#### [RECORDS FOR THIS TASK]
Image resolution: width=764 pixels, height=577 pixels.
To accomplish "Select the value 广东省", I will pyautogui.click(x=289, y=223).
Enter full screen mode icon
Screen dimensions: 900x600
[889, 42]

==

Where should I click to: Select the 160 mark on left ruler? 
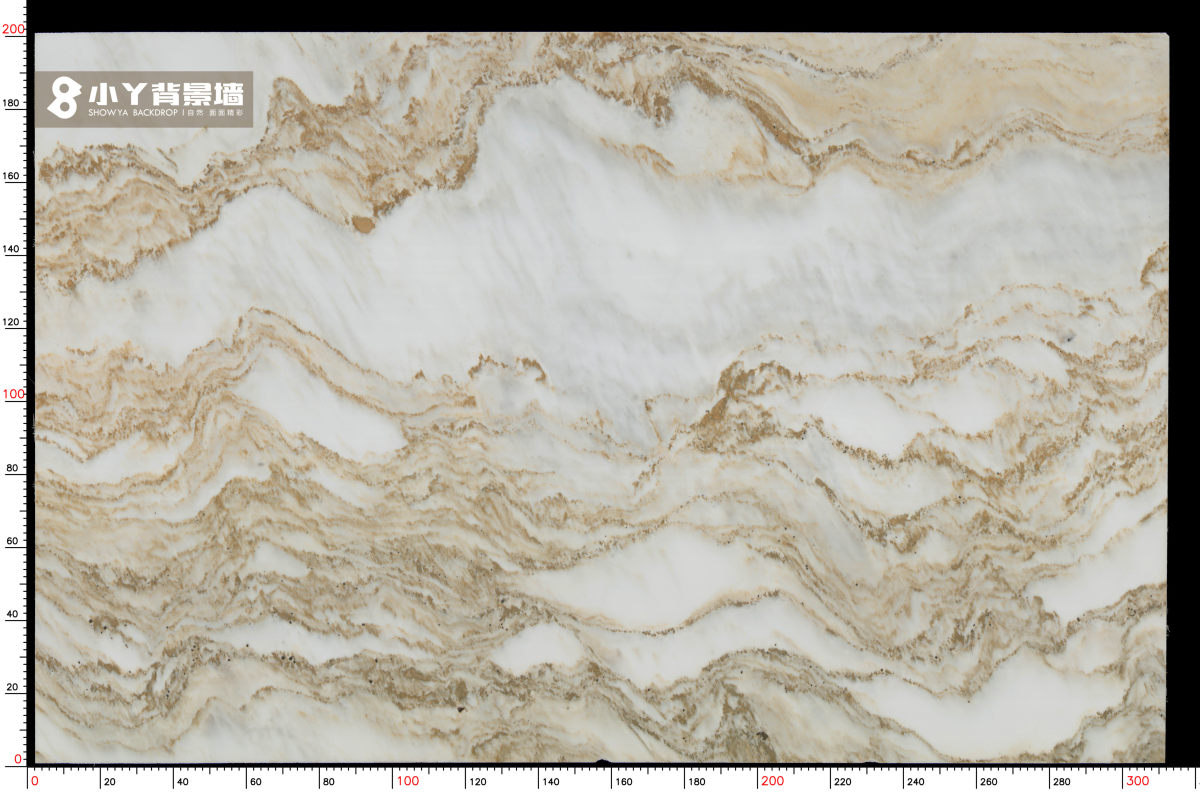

* * *

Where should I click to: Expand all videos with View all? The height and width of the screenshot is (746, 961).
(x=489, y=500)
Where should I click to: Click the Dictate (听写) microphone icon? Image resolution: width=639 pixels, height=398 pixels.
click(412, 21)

#### [ASSIGNMENT]
Copy all lines from the data above that contain the word "Select".

#### [ANSWER AREA]
To accomplish "Select the value 广东省", I will pyautogui.click(x=289, y=223).
Where should I click to: Select the 160 mark on left ruler? 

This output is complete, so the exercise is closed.